Birsinghpur is a Nagar Parishad and sub district in Satna district in the state of Madhya Pradesh, India.

== Demographics ==

As of the 2011 Census of India, Birsinghpur had a population of 14339. Males constituted 52.21% of the population and females 47.79%.

== Geography ==
Birsinghpur is a Nagar Parishad on Madhya Pradesh and a tehseel of 134 villages and 1 Nagar Parishad. The city area is 43.5 km in east, 37.2 km is west, 37.9 km north and 26.4 km south. Birsinghpur is situated on the north east in Satna district, at a distance of about 34 km from Satna and 61 km from Rewa. Another two road goes from Birsinghpur to Rewa via Semariya and second Chitrakoot via Majhgawan at a distance of about 60 km. Another road goes from Birsinghpur to Satna, Madhya Pradesh via Jaitwar, Kothi (MP SH-52). Birsinghpur has a 10th century temple of Lord Shiva, which is also known as the Gaivinath temple.

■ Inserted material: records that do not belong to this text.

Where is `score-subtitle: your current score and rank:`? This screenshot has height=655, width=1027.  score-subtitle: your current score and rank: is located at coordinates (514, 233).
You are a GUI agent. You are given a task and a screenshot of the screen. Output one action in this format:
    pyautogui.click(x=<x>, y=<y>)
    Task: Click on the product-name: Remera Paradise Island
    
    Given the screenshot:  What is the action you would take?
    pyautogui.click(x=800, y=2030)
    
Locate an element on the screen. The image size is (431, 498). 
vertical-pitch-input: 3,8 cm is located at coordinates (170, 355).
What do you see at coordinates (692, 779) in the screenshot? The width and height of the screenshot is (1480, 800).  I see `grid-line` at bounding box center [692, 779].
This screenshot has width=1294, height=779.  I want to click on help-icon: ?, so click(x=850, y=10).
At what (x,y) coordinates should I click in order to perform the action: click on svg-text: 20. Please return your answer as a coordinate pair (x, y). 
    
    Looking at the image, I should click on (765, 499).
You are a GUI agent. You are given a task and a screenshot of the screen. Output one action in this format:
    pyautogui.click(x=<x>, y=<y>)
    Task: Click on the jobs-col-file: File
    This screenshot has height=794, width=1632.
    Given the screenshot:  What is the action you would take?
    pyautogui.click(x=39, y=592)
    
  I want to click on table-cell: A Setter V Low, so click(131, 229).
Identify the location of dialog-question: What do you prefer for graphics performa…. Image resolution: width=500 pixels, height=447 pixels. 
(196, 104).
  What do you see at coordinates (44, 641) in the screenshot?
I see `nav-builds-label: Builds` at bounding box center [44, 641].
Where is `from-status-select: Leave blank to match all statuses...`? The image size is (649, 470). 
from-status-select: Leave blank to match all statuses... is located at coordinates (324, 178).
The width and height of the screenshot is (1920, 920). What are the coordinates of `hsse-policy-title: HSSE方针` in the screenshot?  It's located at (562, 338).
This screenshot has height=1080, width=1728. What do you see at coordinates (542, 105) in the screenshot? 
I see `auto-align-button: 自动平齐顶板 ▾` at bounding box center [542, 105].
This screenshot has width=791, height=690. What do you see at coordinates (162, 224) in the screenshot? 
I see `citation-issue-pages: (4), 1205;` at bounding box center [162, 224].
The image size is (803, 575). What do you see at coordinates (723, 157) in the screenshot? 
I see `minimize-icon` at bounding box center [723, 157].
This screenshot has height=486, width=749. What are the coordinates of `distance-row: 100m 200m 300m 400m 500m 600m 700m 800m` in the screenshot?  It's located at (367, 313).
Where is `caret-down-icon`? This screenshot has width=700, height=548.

Birsinghpur is a one of major pilgrim center for local area around Satna and Rewa district.

== Infrastructure ==
There is a government hospital in Birsinghpur. The nearest airport is in Satna. There is also a government industrial training institute in Birsinghpur.
Nearby tourist spot are Dharkundi Ashram, Sutikshna Ashram, and Sarbhanga.